═══ Data excerpts
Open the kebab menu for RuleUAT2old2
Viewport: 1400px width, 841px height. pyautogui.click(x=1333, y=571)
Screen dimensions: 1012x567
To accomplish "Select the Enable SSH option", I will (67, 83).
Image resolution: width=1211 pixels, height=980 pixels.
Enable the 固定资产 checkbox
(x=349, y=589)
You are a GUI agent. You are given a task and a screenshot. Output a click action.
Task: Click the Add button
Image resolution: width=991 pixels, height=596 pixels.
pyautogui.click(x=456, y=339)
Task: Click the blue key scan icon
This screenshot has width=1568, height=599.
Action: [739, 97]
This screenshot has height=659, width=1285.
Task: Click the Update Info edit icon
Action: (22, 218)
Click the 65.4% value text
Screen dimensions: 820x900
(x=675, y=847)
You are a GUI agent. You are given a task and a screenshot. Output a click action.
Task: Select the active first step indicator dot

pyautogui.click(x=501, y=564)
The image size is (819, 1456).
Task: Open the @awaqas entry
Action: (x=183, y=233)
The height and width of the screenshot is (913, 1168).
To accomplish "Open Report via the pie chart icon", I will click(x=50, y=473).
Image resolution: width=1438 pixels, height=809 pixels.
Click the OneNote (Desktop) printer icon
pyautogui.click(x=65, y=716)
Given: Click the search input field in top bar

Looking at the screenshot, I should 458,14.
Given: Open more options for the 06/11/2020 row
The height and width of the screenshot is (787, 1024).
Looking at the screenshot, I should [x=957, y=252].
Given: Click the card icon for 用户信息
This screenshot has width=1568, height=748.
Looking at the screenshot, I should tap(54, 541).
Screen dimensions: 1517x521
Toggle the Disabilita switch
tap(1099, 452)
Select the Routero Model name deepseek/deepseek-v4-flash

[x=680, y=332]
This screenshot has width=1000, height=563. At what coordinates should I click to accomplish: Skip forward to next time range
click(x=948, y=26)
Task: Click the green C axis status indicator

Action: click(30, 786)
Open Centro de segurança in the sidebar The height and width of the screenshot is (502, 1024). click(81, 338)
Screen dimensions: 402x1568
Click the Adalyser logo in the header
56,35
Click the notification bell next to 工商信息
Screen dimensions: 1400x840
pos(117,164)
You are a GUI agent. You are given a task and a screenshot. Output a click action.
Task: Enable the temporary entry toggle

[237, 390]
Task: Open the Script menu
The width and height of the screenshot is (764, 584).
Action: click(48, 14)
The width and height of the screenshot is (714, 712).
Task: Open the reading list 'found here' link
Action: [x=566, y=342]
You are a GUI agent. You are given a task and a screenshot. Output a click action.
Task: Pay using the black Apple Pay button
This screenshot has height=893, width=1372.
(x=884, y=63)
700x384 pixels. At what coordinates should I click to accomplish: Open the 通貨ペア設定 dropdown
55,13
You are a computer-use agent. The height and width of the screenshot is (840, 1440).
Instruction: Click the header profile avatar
══════
__Activity__: When a line of the data holds the string "button", pick it out and copy it.

__Response for this exercise__:
Task: Click the Add button
Task: Pay using the black Apple Pay button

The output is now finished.